The data query retrieves a range of records based on the selected Grafana time frame, using greater than or equal to (gte) and less than or equal to (lte) conditions. You can adjust this time frame to suit your own needs. Within that range, the query targets the column memory_available_percentage and applies an aggregation (aggs) to calculate the average (avg) value.

These types of Data Access Layer (DAL) queries follow an Elasticsearch-style structure and can also be written using AI tools like ChatGPT or Google Gemini. They can work across any of our ControlUp data indexes.

For more technical details, visit the official API documentation: https://api.controlup.io/reference/get-scoped-data-index

Transformations

Some widgets in Grafana make use of transformations to adjust or clean up data before it’s visualized. A good example is the widget: Desktops: P95 DEX Score.

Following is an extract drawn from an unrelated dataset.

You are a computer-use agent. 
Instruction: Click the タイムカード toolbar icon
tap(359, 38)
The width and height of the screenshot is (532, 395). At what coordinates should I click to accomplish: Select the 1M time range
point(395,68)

By default, the DEX Score is returned by the DAL API as a value in thousands so a score of 8 is returned as 8000. To display this correctly in Grafana, the value has to be divided by 1000.

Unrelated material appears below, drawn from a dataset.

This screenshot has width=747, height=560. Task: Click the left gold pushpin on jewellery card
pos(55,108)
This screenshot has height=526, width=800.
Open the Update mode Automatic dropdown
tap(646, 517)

In the widget’s Edit screen, you can navigate to the Transformations tab to see if any transformations are applied. In this example, the two transformations are:

  1. Extracting the P95 data field from the query result.  

  2. Applying a calculation that divides the P95 value by 1000, converting it to the correct scale for display.

These transformations make the data more readable and ensure that the dashboard reflects accurate, human-friendly values.